Tras la muerte de Stalin, los férreos ideales artísticos y religiosos de Yudina impidieron que se ganara las simpatías de Jhrushchev y fue apartada del Instituto Gnessin de Moscú en 1960. No era la primera vez que la despedían de un puesto académico de alto nivel. Treinta años antes había sido expulsada del Conservatorio de Petrogrado, corriendo la misma suerte en el Conservatorio Tchaikovsky de Moscú en 1951. Sus escandalosos recitales fueron censurados por el gobierno y se le prohibió salir de la Unión Soviética, salvo para viajar a la República Democrática Alemana en 1950 y a Polonia cuatro años más tarde, en virtud de la pertenencia de ambos estados al Bloque del Este. «Ya no soy miembro de la Unión de Compositores Soviéticos —escribió en febrero de 1962— y ya no deseo serlo para poder mantener mi independencia. Por otro lado, esto significa que no recibo ayuda y que mis condiciones de vida se han vuelto extremadamente difíciles desde que me despidieron».

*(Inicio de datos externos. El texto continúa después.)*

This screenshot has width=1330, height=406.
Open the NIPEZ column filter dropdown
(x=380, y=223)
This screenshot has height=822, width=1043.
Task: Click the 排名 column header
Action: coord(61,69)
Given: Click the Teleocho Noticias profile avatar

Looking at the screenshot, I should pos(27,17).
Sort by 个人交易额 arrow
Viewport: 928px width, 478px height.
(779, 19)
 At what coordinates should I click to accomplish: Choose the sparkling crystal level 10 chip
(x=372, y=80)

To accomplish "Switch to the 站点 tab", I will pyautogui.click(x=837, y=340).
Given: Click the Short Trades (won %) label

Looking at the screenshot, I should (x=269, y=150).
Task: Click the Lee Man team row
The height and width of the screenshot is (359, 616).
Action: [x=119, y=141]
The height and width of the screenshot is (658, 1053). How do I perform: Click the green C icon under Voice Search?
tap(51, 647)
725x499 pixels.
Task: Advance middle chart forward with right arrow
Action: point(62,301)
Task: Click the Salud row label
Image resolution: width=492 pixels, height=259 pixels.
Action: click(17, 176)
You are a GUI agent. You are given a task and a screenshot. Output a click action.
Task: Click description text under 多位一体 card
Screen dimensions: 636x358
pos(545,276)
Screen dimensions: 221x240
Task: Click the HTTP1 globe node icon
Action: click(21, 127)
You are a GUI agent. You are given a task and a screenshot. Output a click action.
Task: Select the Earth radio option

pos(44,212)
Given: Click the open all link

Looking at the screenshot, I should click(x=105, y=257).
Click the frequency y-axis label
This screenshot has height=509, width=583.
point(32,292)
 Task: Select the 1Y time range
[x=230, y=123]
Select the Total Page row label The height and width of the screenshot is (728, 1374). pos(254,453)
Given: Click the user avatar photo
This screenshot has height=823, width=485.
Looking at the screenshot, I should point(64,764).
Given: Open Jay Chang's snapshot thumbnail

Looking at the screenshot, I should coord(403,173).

Al rechazar el premio de Stalin, Yudina evitó que sus manos se mancharan de sangre, aún a costa de verse condenada al ostracismo. Resulta tentador romantizar una lucha como la suya, sobre todo si tenemos en cuenta que ella fue la primera en hacerlo: cuando su adorado Stravinsky fue repatriado en otoño de ese mismo año, con motivo de la celebración de su 80 cumpleaños, el compositor la dejó de lado en favor de los homenajes, las medallas y los discursos oficiales. «Ahora que ya no soy necesaria, puedo ser ignorada», escribió angustiada, y tal vez consciente por primera vez de la cruel burla del destino que supuso que Serguéi Prokofiev falleciera casi una hora antes que Stalin. Su domicilio se encontraba cerca de la Plaza Roja, donde acudieron las multitudes durante tres días para despedir al dictador, impidiendo que el coche fúnebre pudiera acercarse a la casa del compositor. El ataúd tuvo que ser llevado a hombros por calles secundarias en dirección opuesta al funeral de Stalin. Aquella visión resultaría premonitoria.

A su muerte, el 19 de noviembre de 1970, Karlheinz Stockhausen denunció amargamente que «una sociedad que no sólo se muestra incapaz de reconocer a quienes están dotados de facultades extraordinarias, sino que además los aísla, incapaz de adaptarse al progreso. El futuro pondrá en su lugar a Maria Yudina, una artista en el sentido más fundamental del término». Mientras esperamos a que llegue ese momento, la memoria de Yudina permanece relegada a la sombra de otros contemporáneos suyos, como el pianista Sviatoslav Richter o el violinista David Oistrakh, promovidos por la cultura oficial. Como mujer y artista, sus convicciones personales y sus provocaciones estéticas entraron en conflicto con el poder de la normatividad soviética, cediendo su espacio a quienes siguen escribiendo la historia y prefirieron dejarla en los márgenes. Sin duda, hay muchos otros ejemplos de mujeres formidables y valientes cuyas narrativas siguen sin contarse. Pero quizás pocos sean tan desconcertantes.